The unending circle of stagnation

BELIEVE IT, FOLKS. I wrote a thousand words and I drew five cheesy diagrams just to explain why we can't blame anyone in particular for an unending circle of stagnation in antivirus technology.
With all other things being equal, it doesn't make sense to switch anti­virus pro­ducts. But Micro­soft doesn't fit the cate­gory of "all other things being equal"...
Good thing I don't get paid by the word, eh? Now Microsoft comes along with a crazy notion to join the antivirus industry. This leads me back to what I said at the start of this column. Microsoft's decision could force antivirus firms to sell much better technology, strictly as a competitive move. Microsoft can do what neither the government nor the media can do. They can break the unending circle of stagnation in antivirus technology. If they succeed, the computing world will literally turn into a much safer place.
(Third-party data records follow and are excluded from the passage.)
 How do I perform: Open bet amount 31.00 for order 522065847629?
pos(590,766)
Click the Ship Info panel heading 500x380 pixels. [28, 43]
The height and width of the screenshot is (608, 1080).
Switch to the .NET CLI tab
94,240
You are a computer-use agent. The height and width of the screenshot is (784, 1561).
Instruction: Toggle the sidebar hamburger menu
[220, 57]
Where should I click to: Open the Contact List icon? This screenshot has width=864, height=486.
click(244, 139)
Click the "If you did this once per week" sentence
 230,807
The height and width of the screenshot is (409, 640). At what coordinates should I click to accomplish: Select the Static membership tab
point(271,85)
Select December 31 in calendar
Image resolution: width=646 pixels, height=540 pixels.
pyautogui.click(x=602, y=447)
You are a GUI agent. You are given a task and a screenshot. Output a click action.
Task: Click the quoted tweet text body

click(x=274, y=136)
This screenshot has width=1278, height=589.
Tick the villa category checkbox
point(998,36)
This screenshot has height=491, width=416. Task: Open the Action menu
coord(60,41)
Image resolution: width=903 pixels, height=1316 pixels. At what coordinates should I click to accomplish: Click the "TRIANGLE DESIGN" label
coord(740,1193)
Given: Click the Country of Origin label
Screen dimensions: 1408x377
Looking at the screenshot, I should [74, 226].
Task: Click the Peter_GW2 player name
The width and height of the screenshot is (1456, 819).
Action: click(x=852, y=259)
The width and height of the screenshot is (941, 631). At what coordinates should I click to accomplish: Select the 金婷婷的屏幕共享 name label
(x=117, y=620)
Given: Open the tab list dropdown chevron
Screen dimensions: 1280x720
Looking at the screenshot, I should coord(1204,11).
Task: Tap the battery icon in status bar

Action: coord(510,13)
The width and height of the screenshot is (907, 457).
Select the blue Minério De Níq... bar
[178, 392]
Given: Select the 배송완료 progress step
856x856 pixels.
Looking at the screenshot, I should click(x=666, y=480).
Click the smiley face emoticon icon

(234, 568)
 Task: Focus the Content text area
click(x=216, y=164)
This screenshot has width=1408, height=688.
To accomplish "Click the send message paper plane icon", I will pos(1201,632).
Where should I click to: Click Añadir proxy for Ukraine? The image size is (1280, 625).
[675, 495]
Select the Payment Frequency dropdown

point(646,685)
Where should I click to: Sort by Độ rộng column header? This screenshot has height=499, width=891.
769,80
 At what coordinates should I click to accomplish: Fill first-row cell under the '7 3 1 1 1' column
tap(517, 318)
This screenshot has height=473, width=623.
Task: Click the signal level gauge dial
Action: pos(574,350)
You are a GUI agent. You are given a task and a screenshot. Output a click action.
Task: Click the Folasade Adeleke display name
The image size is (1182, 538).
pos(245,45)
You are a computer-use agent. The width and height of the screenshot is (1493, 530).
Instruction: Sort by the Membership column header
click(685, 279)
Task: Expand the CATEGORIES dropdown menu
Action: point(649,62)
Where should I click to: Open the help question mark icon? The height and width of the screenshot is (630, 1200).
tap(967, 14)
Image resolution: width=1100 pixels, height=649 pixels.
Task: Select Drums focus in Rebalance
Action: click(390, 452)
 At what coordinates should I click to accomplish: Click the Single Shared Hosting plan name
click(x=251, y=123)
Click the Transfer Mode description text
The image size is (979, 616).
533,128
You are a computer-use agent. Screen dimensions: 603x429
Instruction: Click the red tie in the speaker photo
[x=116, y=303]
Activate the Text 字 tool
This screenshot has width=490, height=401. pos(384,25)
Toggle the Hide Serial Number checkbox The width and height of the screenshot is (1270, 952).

Seriously, folks: how could we not want this to happen? Now, I don't expect Microsoft to lead the way with innovative technologies. Quite the contrary: I think they'll merely exploit the Addictive Update Model for the foreseeable future. But it could force antivirus firms to sell much better technology, strictly as a competitive move. "Waitaminit, Rob. Large companies find it notoriously difficult to switch antivirus products. You make it sound as if they'll switch even though they see no appreciable gain." An excellent observation. Yes: it costs a lot of time & effort to switch antivirus products. Among other things, you'd need to retrain the help desk employees and run a deinstall/reinstall on many critical servers. With all other things being equal, it doesn't make sense to switch antivirus products — even when an enterprise upgrades its IT infrastructure en masse in the name of standardization. Ah! But Microsoft doesn't fit the category of "all other things being equal." A large corporation can easily select a Microsoft product over a third-party product when it upgrades its IT infrastructure en masse. All in the name of standardization. These en masse upgrades happen more often than you might think. Just ask the folks at Dell or IBM. I believe antivirus firms will start to hear the one question they don't want to hear. "Why should we renew our contract with you when we could standardize on Microsoft?" Uh, because our company has fought viruses since 1988! "Well, your oh-so-mature product keeps missing all these new viruses in 2004..."
Memo to the anti­virus in­dus­try: "inno­vate or perish." Micro­soft will leave you no other choice.
Mark my words: antivirus vendors will need to unveil innovative technologies if they hope to keep their enterprise clients over the long term.
IN AN EARLIER column, I predicted the global antivirus industry will someday stand up as one and shout "eureka, the state of the art has advanced!" Let me remind you: I'll back the industry 110% when their marketers lie about the "sudden" technological advancement in antivirus software. I have to back them on it — simply because I can't blame them for it. Memo to the antivirus industry: "innovate or perish." Microsoft will leave you no other choice.